My sister and I asked Dad about Tim's situation
with J.J., a few months later. She said something about Tim not being
able to beat up J.J.
"No, Tim could have cremated him."
Dad said. Tim was his son. As true of one as he would
ever have. His pride was evident in his voice and in the glean of
his eyes.
"So, why didn't he?" Kylie asked.
My dad shook his head. "I am proud
of you for qualifying for Nationals. What is your state ranking?"
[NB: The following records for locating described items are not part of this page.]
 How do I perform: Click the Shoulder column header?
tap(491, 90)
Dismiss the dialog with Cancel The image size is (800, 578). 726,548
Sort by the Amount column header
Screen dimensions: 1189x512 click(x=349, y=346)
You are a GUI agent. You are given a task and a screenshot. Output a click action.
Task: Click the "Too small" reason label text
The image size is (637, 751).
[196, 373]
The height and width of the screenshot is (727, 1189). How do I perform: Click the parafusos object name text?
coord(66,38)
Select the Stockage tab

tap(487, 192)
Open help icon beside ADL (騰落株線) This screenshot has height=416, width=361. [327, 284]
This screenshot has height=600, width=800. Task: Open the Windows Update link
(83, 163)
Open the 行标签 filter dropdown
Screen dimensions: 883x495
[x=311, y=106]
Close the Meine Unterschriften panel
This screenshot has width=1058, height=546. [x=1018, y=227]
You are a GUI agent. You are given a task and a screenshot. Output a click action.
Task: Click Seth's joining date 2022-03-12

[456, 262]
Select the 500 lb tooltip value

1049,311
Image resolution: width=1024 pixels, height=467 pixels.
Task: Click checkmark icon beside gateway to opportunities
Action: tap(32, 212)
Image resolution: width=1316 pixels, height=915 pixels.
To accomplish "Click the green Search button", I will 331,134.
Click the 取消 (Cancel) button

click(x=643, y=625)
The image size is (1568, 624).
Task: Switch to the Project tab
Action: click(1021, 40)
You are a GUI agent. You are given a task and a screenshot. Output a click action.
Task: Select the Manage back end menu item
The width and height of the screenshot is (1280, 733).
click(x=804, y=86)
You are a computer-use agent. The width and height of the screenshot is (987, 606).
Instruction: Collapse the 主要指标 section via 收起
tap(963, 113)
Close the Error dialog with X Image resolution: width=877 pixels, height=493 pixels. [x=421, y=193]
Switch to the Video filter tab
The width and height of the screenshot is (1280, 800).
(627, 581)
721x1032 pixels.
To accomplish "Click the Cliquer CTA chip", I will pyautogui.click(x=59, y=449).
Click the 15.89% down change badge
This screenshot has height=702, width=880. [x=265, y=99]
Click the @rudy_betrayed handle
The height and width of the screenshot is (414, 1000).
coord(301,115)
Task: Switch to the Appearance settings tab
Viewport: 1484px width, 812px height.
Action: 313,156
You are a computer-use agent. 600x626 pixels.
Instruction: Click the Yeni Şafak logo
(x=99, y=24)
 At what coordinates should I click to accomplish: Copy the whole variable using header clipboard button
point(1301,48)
I was in my early 20s the next time we were
able to go to a family reunion. It was in Colorado. Dad, his new
family, Kylie and I all went. The trip was hell. Alexa, the four-year
old step-niece was fun, but overly energetic for the trip. Dad was
her favorite person and she insisted on riding with him, at all times.
Family dynamics mandated that Alexa's mom, Tiffany, my sister and
I were all in one car along with Alexa and my dad.
Constantly bombarded with questions, Tiffany,
my sister and I closed our conversation to Lex. She willingly engaged
with "Papa." Dad tenderly explained to her, as the plains
were slowly replaced with the Rocky Mountains, that in the mountains there
was a lot of snow. It melted in the late spring so the rivers of
Colorado seldom dried up. She didn't really understand, but she nodded
her head and pretended she knew exactly what he was saying.
We took the Highway 40 exit off of Interstate
25. This route was familiar to Dad and I. Kylie was too young
to remember, but I suspect she had vague flashes. I looked around
and a feeling of warmth overwhelmed me. New bright red playground
equipment replaced the rusty old swingset in the park centering our old
neighborhood. Our white house was now cream with brown trim. It
looked better than it used to. The old yard with dying brown grass
was replaced
with bright green, lined by white and bright pink peonies and some daffodils.
I fit myself into the corner of the car and
drifted to a slumberless sleep. Tiff and Kylie were talking about some
guy Tiff would set her up with.
"Papa, what's that building?"
I opened my eyes. I wanted to know,
too, I guess. The red brick was crumbling and the buildings around
it were more devastated than I remember them being. The paint was
not even existent, anymore. The wood was grey and splintering. The
windows were all broken or at least cracked.
"It's an old Army Recruitment Office,
Lexa-Love."
"Oh." She didn't know what
that meant but she wouldn't ask another question.